▶ _Records from a data collection_
.....
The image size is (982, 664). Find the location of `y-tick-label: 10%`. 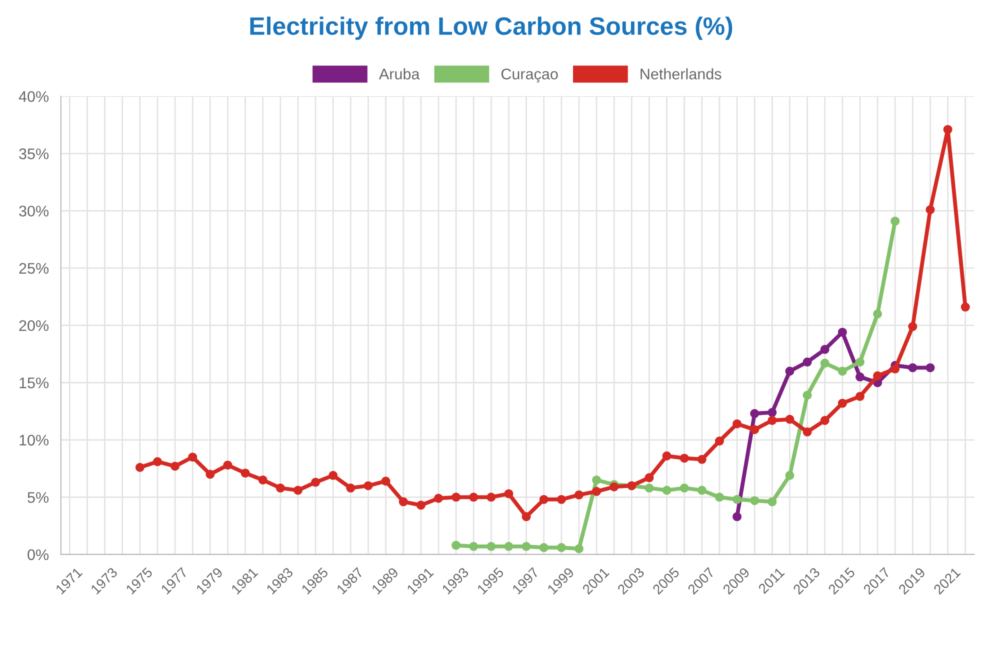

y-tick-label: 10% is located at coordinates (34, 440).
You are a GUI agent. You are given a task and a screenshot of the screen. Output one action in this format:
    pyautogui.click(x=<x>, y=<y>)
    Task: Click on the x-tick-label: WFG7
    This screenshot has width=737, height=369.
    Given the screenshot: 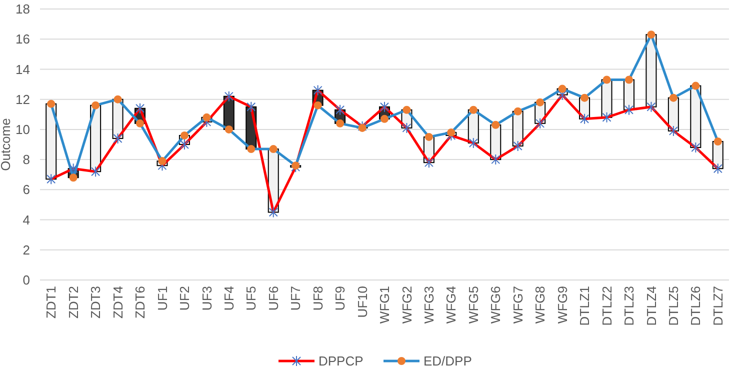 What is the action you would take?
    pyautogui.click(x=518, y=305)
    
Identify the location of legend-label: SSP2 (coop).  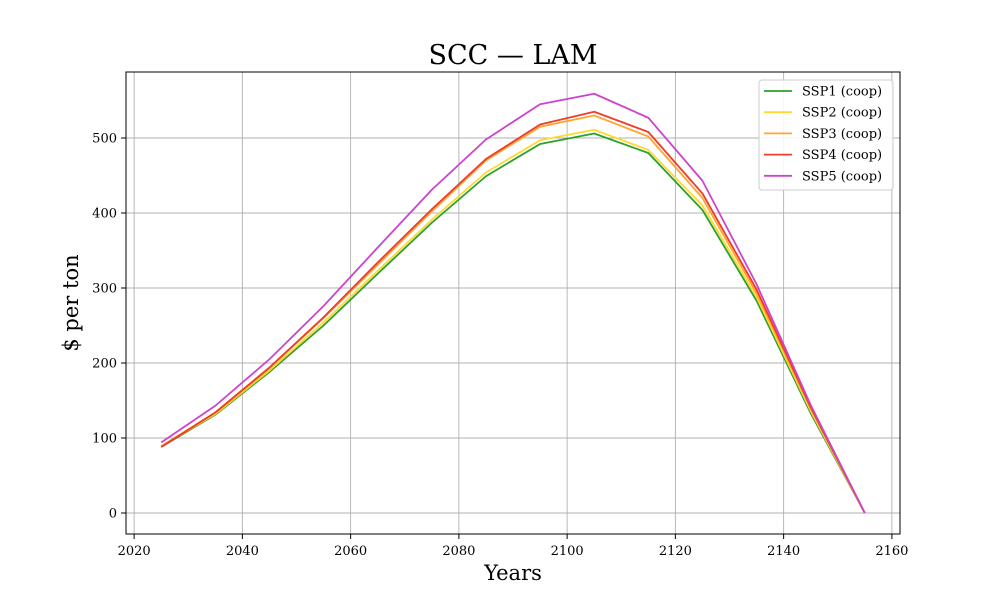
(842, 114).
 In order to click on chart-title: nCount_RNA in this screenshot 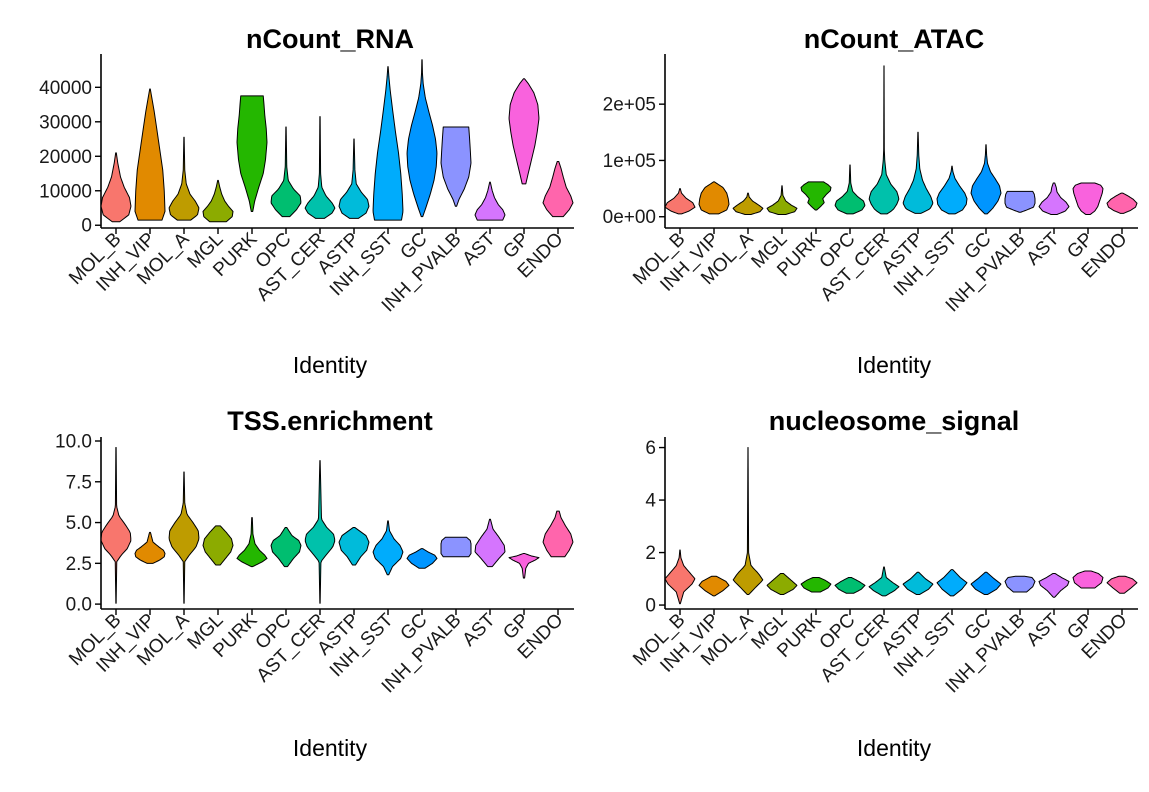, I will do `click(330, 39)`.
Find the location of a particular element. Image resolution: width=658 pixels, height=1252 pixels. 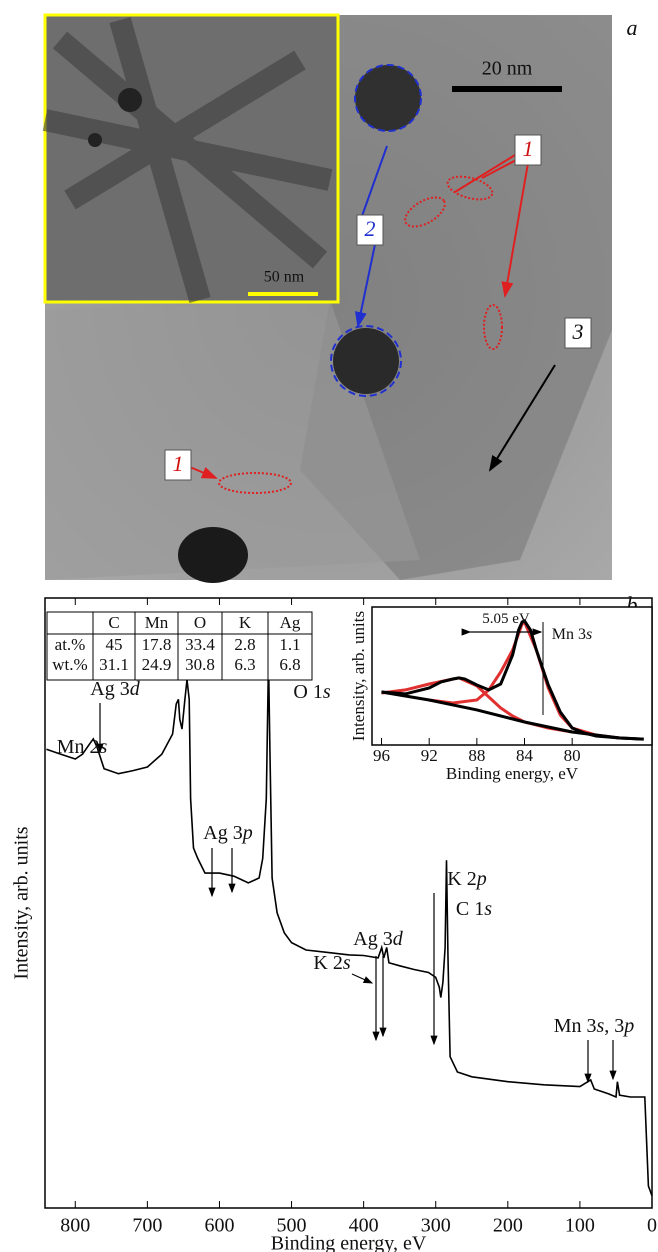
.....
▶ _WORK INSTRUCTIONS_
Please rewrite the entries from the start through the line containing "y-tick-label: 10% is" as a two-column CSV with the headers input and output, with one row per entry and each field quoted, replacing line breaks with spaces. Leave the pictures out.

▶ _REPLY_
input,output
"The image size is (982, 664). Find the location of `y-tick-label: 10%`.","y-tick-label: 10% is located at coordinates (34, 440)."